‘WE WANT a 3% pay rise. SERCO are making us work more for no extra money,’ Unite hospital worker Florence Kwao said yesterday on the second day of the 200 workers’ 48- hour strike.
SERCO hospital workers at four east London hospitals: Mile End, Whipps Cross, Newham and the Royal London were all out together.
Kwao continued: ‘SERCO came in in April and took over the cleaning, portering and catering contracts.
‘Without us the hospital would not be clean. We voted 99% YES for strike action and we will fight until we win.’
The lively picket of up to 50 SERCO workers and supporters blew vuvuzelas and shouted: ‘Low pay! No way!’ and ‘SERCO! hear us!’
SERCO worker and Unite member Perry Kaye told News Line: ‘I believe that we should be employed directly by the NHS.

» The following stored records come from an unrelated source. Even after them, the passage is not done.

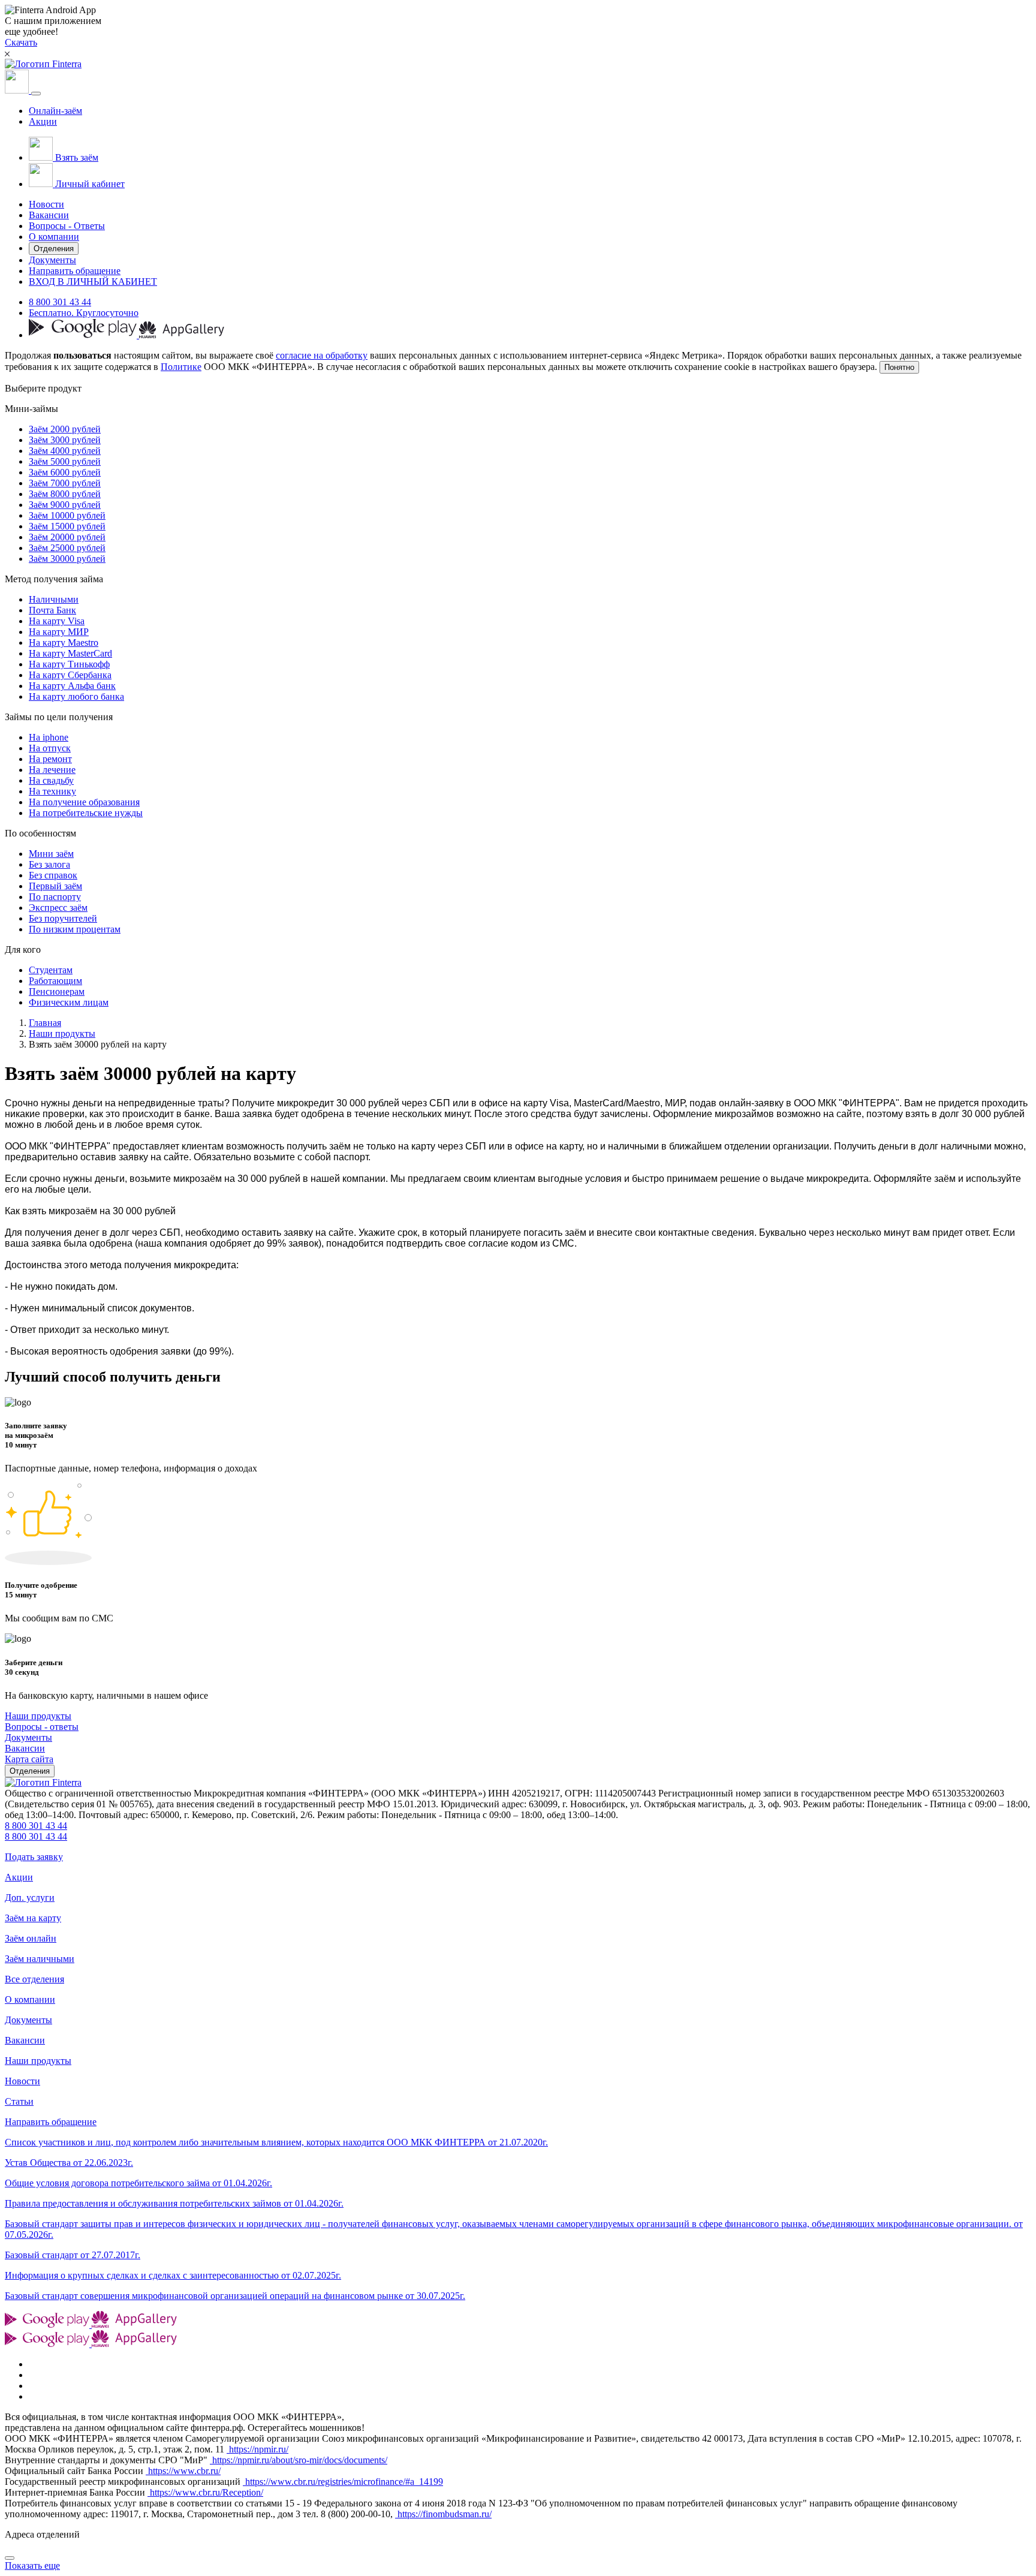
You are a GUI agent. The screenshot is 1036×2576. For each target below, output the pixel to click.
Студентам (51, 970)
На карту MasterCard (70, 653)
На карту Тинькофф (69, 664)
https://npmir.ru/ (257, 2449)
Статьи (19, 2101)
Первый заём (55, 886)
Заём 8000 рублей (65, 494)
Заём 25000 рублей (67, 548)
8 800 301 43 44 (60, 302)
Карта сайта (29, 1759)
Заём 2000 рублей (65, 429)
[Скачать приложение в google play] (84, 335)
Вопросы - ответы (42, 1727)
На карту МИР (59, 632)
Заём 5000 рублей (65, 461)
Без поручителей (63, 918)
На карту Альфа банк (72, 686)
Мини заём (51, 853)
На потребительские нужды (86, 813)
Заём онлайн (30, 1938)
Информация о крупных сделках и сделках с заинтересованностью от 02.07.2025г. (173, 2275)
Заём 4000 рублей (65, 451)
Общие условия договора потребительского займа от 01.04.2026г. (138, 2183)
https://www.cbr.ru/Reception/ (205, 2492)
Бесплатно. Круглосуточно (83, 313)
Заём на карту (33, 1918)
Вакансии (49, 215)
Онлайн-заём (55, 111)
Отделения (54, 248)
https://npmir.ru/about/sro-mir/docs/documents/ (298, 2460)
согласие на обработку (322, 355)
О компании (54, 236)
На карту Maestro (63, 642)
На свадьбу (51, 780)
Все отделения (34, 1979)
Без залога (49, 864)
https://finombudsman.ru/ (443, 2514)
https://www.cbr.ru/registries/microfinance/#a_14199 (343, 2481)
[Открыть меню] (36, 93)
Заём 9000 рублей (65, 504)
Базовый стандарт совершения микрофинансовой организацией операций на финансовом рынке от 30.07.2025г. (235, 2296)
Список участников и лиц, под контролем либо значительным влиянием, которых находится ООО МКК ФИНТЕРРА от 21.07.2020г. (276, 2142)
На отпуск (50, 748)
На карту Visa (57, 621)
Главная (45, 1023)
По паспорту (55, 897)
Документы (52, 260)
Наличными (54, 599)
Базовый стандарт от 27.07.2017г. (72, 2255)
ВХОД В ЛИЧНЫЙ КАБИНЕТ (93, 281)
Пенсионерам (57, 991)
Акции (43, 121)
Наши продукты (62, 1033)
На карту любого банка (76, 696)
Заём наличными (39, 1959)
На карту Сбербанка (70, 675)
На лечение (52, 770)
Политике (181, 367)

‘Cleaning the hospital is a science. What SERCO give us to do in the course of a day is not sustainable.
‘It is unsustainable because they do not employ enough workers.
‘The quality of cleaning has gone down simply because there is too much to do.
‘We have ten hours work to do in seven and a half hours. I want to do my job properly. I do not want the patients in here to pick up an infection because I have not had the time to clean properly.
‘I think that everything needs to be taken back in-house and so do all the nurses and staff.’
SERCO worker William Kolley added: ‘When SERCO came in in April they brought a lot of agency workers with them. After a few weeks they were all gone. I am now doing the job of two people.
‘Before there were four people on my ward, now there are just two and we have to do everything.
‘If there is pressure on a domestic then they will be forced to cut corners to complete their jobs.’
Esther Appiah also a SERCO worker in Unite said: ‘Sometimes we do not even have chemicals to clean the floor – only water!
‘They said that there are already chemicals on the floor so water is fine. To me, water is not fine because there are a lot of infections on the floor so we need a lot of strong chemicals to clear the infections.’
Unite member Henok Araya said: ‘Pay is a massive issue for us. They add a lot of jobs to our work schedule. They are adding jobs but not pay.
‘Before there was one worker doing the dusting, one the sinks, one the toilets, one the floors. Now we are expected to do all the jobs.
‘We are demanding 3% pay rise. They are trying to take away our sick pay. It has become harder and harder to phone in and register when you are sick.
‘They are making it very difficult so when you ring up it is just an answer machine instead of a person taking down a note of your symptoms.
‘They wanted to take away our 15-minute tea break but we won that back last month.’